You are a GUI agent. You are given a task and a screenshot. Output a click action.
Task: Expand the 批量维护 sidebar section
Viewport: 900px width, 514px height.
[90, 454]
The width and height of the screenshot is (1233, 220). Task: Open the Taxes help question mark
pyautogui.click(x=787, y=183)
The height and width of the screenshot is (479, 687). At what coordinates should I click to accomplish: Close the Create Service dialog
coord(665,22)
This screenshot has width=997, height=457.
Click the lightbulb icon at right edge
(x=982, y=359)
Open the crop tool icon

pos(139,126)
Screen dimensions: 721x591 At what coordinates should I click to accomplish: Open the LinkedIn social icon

* * * * * * *

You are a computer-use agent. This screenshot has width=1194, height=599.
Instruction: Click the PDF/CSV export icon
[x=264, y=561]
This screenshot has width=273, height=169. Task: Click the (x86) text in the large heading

* * * * * * *

◆ **ACTIVITY**
Write out every line of the data that holds the word "This".

◆ **EXERCISE RESULT**
This screenshot has width=997, height=457.
You are a computer-use agent. This screenshot has width=1194, height=599.
This screenshot has width=273, height=169. Task: Click the (x86) text in the large heading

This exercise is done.